Our analysis of Hackathon Projects: Part 3

Kanishk Tripathi
5 min readJan 6, 2016

--

In this post, we’re going to mention more results from our analysis of Hackathon projects. Some basic trends and results were discussed in Part 1 and 2. This post mentions about the trends observed based on the team size and experience in winning projects. We also try to fit a classifier on the projects to predict a future winning entry. This data was viewed on a sub-sample of projects(10000 projects).

Feature vector: Our feature vector consisted of filtered tags, team experience and number of members in the team. The details on feature vector and how we preprocessed the data is mentioned in Part 1. For consistency, the threshold for team members was set to 4. If a team had more than 4 members, we limited the count to 4. The same principle was applied to team experience but the threshold was set to 10.

Team member and experience trends: We looked for more trends based on user experience. We found that there’s greater probability of winning at hackathon if you have more members in your team. Even if a person has more experience, the chances of winning are less if he’s working with less
number of people.

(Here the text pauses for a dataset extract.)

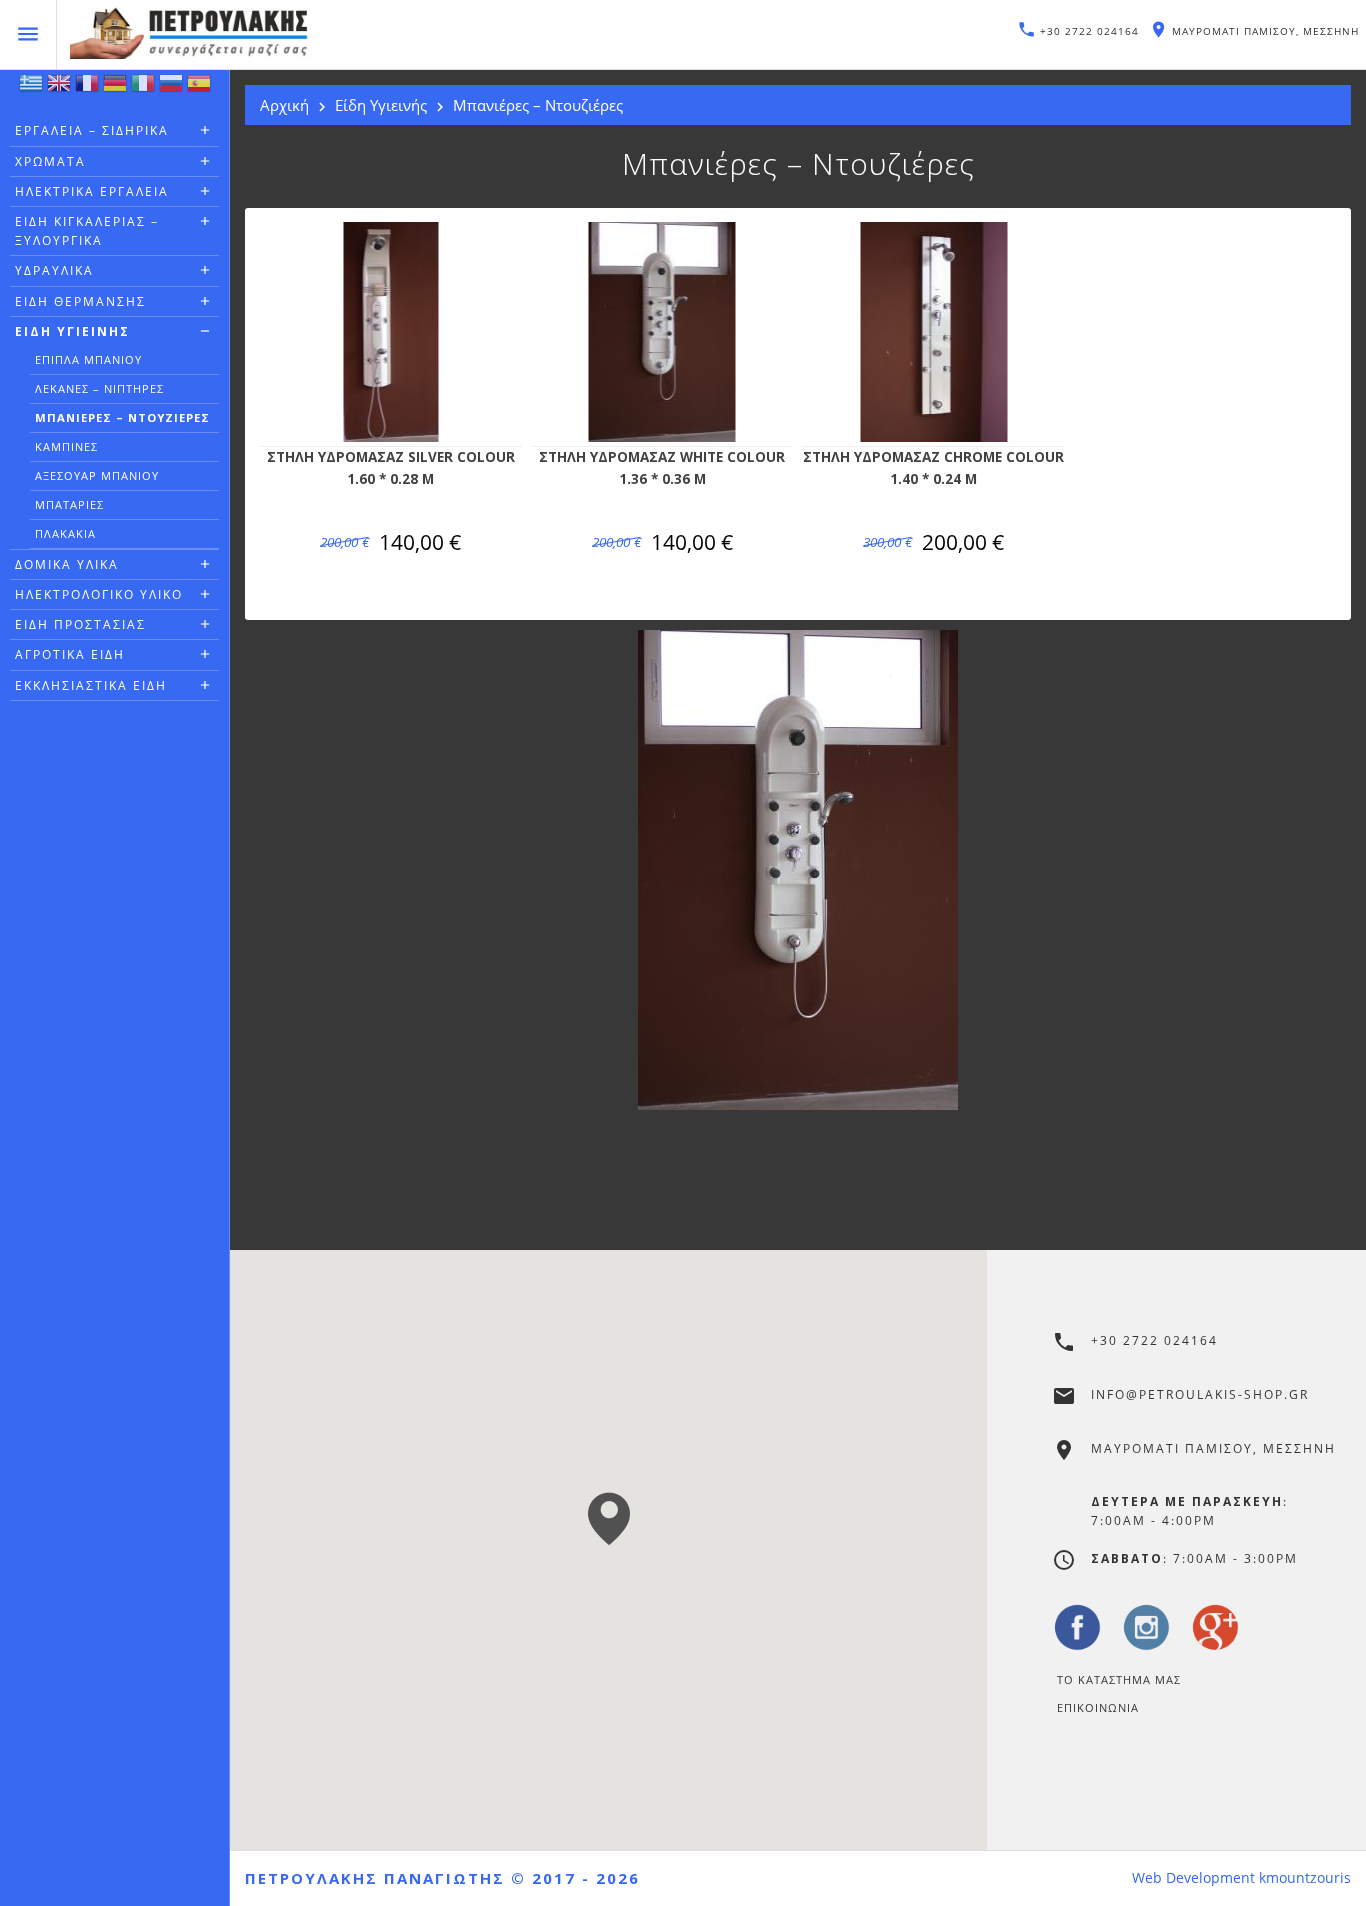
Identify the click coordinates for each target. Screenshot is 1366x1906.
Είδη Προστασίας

Having a team of 3 or more people even with less experience increases chances of winning.

Winning project distribution w.r.t number of team members.

From the chart above, if the average experience is around 2 or 3 projects then the chance of winning is more, but whereas if it is around 9 or 10 the chance of winning is less. This conveys that the team having 3–4 members with average experience works better than the team which has only 1 member with experience of 10.

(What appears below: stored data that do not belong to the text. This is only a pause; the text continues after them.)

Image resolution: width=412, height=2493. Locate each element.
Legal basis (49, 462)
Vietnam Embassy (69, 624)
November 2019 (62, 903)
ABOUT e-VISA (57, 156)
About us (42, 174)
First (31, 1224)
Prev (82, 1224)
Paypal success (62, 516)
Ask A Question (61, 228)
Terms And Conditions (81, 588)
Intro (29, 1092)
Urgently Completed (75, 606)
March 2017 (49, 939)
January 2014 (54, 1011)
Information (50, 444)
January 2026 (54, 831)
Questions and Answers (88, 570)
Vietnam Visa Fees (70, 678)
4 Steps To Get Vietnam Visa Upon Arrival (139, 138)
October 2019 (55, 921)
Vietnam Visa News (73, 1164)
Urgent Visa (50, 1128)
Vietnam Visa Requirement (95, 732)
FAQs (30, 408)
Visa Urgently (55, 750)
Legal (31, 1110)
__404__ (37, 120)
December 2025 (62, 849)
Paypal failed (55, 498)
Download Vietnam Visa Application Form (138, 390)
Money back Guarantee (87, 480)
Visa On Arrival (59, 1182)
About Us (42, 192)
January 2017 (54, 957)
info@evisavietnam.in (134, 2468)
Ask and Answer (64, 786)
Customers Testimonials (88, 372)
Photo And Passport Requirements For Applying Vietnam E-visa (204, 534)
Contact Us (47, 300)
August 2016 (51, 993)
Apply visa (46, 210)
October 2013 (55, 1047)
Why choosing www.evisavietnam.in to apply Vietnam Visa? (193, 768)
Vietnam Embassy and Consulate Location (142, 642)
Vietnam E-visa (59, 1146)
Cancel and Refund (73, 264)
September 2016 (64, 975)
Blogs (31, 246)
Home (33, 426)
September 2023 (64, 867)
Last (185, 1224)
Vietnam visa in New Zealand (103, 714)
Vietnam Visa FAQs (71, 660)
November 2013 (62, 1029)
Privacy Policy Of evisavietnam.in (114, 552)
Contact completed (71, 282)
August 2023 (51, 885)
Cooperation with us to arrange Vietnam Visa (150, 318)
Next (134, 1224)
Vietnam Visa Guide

Discriminating tags: Tags which are most frequent in the projects do not mean that they are discriminative of the classes. To find the tags which
differentiate winning teams from non-winning teams we used the simple entropy based technique called Information gain. Higher the information gain of a tag, purer the partition is if a decision tree is being built using it.

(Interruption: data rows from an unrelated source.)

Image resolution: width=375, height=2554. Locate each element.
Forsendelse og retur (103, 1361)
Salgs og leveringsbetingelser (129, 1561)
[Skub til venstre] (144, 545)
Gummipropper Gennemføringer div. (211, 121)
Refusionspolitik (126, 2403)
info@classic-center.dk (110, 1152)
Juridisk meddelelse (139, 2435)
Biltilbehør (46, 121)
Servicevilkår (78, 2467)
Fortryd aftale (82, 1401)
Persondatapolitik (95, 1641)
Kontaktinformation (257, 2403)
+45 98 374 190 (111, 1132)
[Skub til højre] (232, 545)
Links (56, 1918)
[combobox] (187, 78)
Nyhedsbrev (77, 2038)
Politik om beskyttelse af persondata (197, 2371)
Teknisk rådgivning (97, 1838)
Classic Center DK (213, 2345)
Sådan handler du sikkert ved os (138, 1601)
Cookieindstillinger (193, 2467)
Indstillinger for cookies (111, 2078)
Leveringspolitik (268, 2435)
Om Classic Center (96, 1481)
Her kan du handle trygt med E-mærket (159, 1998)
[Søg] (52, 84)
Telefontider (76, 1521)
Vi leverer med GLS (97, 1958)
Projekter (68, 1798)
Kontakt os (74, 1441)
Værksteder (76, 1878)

About information gain: Suppose we were to partition tuples in partition D on some attribute A then, the Information gain for attribute A is mathematically given by the formula,
Gain(A) = Info(D) — InfoA(D)
Info(D) is intuitively just the average amount of information needed to identify the class label of a tuple in partition D. It is also known as the entropy of D, and is given by,

pi = probability that an arbitrary tuple in D belongs to class C​i

Now, supposes we wish to split partition D on attribute A having ​
v distinct values. Ideally we would want the partitions to represent only one of the classes, but it is quite likely that we end up with impure partitions. Thus for each attribute we calculate how much more information would we still need after partitioning on that attribute to arrive at pure partitions. It is quantified as,

Smaller the information required purer will be the partition. The attribute ​
A ​with the highest information gain, ​Gain(A), is chosen as the splitting attribute. This is equivalent to saying that we want to partition on the attribute ​A ​that would do the “best classification,” so that the amount of information still required to finish classifying the tuples is minimal. One of the disadvantages of this measure is that it tends to be biased towards the
attributes taking multiple values. Although, this doesn’t affect performance in our case since the attributes are binary.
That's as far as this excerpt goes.